ФРАГМЕНТ ТЕКСТА:
------------
Словосочетание «Вечная Женственность» в «Чтениях…» не встре­тить. В них фигурируют София и мировая душа. В прямую о Вечной Женственности Соловьев заговорил только в поздний период своего творчества. Однако встретим ли мы у него душу мира, Софию, Пре­мудрость Божию или Вечную Женственность — все это именование в главном одного и того же — женского начала, пребывающего в пред- мирной причастности Богу.

Учением о Софии и душе мира Соловьев завершает свои размыш­ления о внутрибожественной жизни. То о чем в «Смысле любви» он не проронил ни слов в «Чтениях» развернуто хотя и кратко, но в ос­новных своих моментах. В общем-то построение Соловьева, касаю­щееся Бога в его единосущности и триипостасности достаточно тра- диционны. Вот одна из наиболее кратких и внятных соловьевских формулировок.

«… Признавая вообще божественное начало как сущее с безуслов­ном содержанием, необходимо признать в нем трех единосущих и не­раздельных субъектов, из них каждый по-своему относится к той же безусловной сущности, по- своему обладает одним и тем же безуслов­ным содержанием. Первый есть безусловное Первоначало, дух как са­мосущий, т.е. непосредственно существующий как абсолютная суб­станция, второй есть вечное и адекватное проявление или выражение, существенное Слово первого, и третий есть Дух, возвращающийся к себе и тем замыкающий круг божественного бытия…» (4,97)
------------
ИСХОДНЫЕ ДАННЫЕ:
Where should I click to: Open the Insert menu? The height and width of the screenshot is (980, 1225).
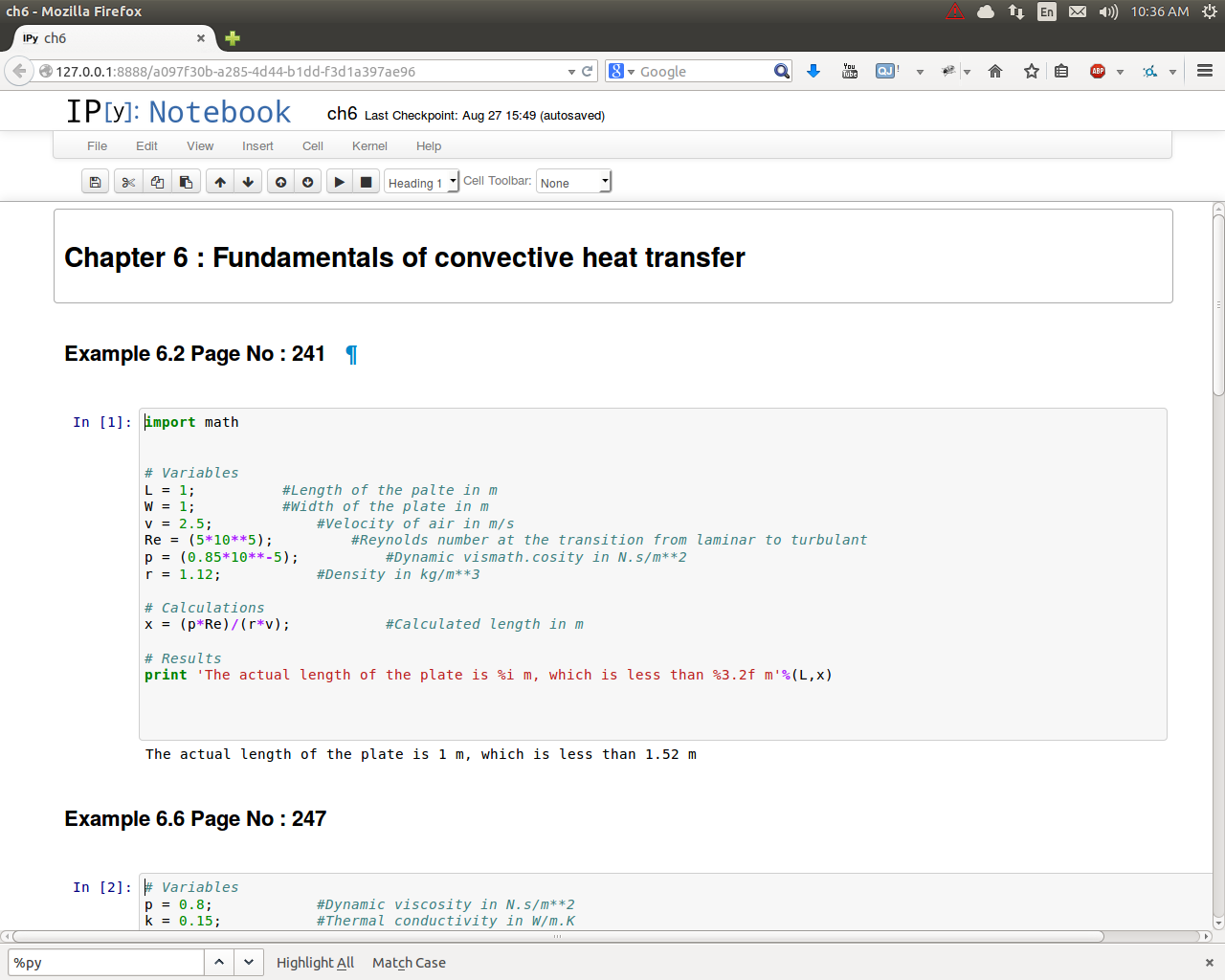pyautogui.click(x=257, y=146)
------------
ЗАДАНИЯ:
1/ Выпишите из фрагмента о Софии у Соловьева отрывок, начиная с «Учением о Софии» и заканчивая «внятных соловьевских формулировок.».
2/ Каким учением, согласно фрагменту о Софии у Соловьева, философ завершает свои размышления о внутрибожественной жизни?

ОТВЕТЫ:
1/
Учением о Софии и душе мира Соловьев завершает свои размыш­ления о внутрибожественной жизни. То о чем в «Смысле любви» он не проронил ни слов в «Чтениях» развернуто хотя и кратко, но в ос­новных своих моментах. В общем-то построение Соловьева, касаю­щееся Бога в его единосущности и триипостасности достаточно тра- диционны. Вот одна из наиболее кратких и внятных соловьевских формулировок.

2/ Учением о Софии и душе мира.